Does Aw reasonably predict shelf life (storage and shipment stability)?
This question itself is poorly framed.
We mean to ask:

Does Aw measured remotely on a sample pulled from a larger lot of specialty green coffee reasonably predict the post-shipment arrival and storage holding characteristics of that coffee's cup score?

 

   We begin by looking at the same broad water activity categories as we did for the Trans-2-nonenal query.
In this case we substitute average and absolute score change as the target descriptors.
We will look at these both from the perspective of the life of the coffee (PSS > ARR > SPOT > SPOT > etc.), as well as just zeroing in on the change from PSS to ARR.
Average score change (△) can give us a general impression of how a large category performs overall.
Absolute score change takes all change as positive, ignoring the difference between positive and negative (coffees that gained points and coffees that lost points).
This tells us about the degree of change within a category.

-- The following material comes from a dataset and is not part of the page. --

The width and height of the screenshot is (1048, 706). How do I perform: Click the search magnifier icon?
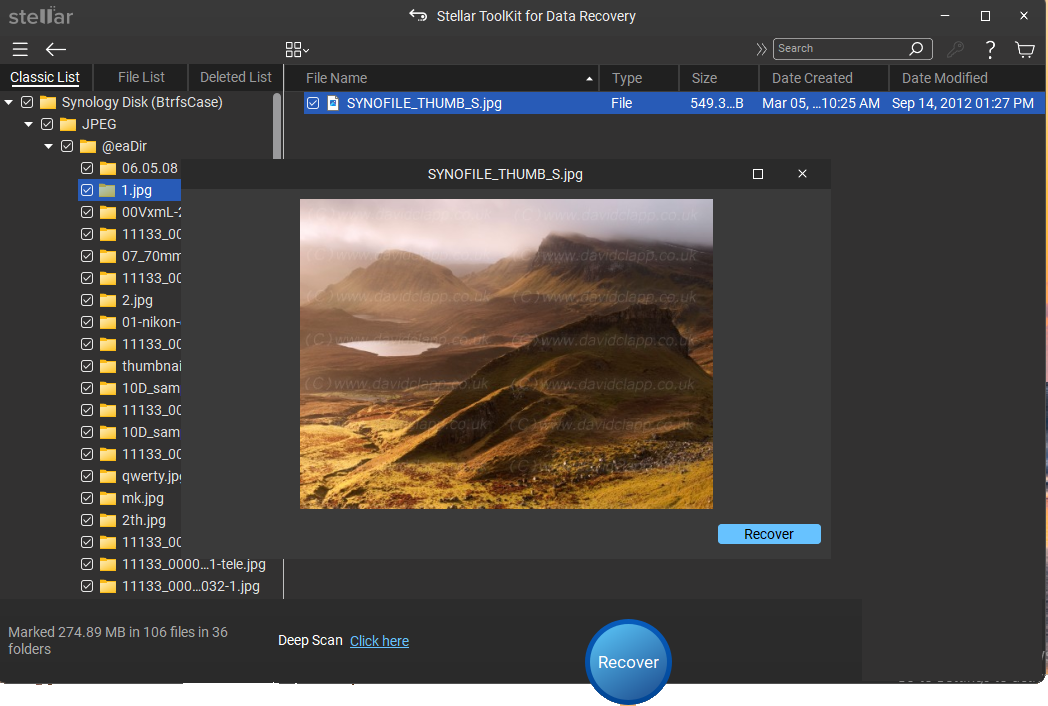[916, 49]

   We can see that samples below 0.610 Aw experience less overall score drop, as well as less general volatility.
The coffees above 0.610 lost more points on average and experienced more volatility than the others.
If you remember, 0.610 was roughly one standard deviation above the mean (0.554) for our population.


   The distribution ofour longitudinal set (that is, coffees for which we have multiple measurements taken at time intervals) is very similar to our population estimate.
There is a very slight negative skew that may be the result of increasing selection bias for lower Aw coffees as our work with water activity progressed.


   If we limit the search to look at the score change that occured only between PSSs and their ARRs, we see a similar pattern.
The coffees that began with lower Aw lost fewer points on average and also were less volatile.
One more statistic that we can look at for volatility is standard deviation of score change.
This gives us a view of how diverse the score change values are around our mean score change.


   For the coffees beginning above 0.610 Aw the standard deviation of score change is 2.66 points whi for those beginning below 0.550 Aw it is 1.99 points.
This means (score change is normally distributed) that roughly 68 percent of the samples > 0.610 Aw have score changes between +0.99 and -4.33 points.
Roughly 68 percent of the samples < 0.550 Aw have score changes between +0.94 and -3.04 points.
Both average score drop and score change volatility are greater for coffees that begin with water activity above 0.610.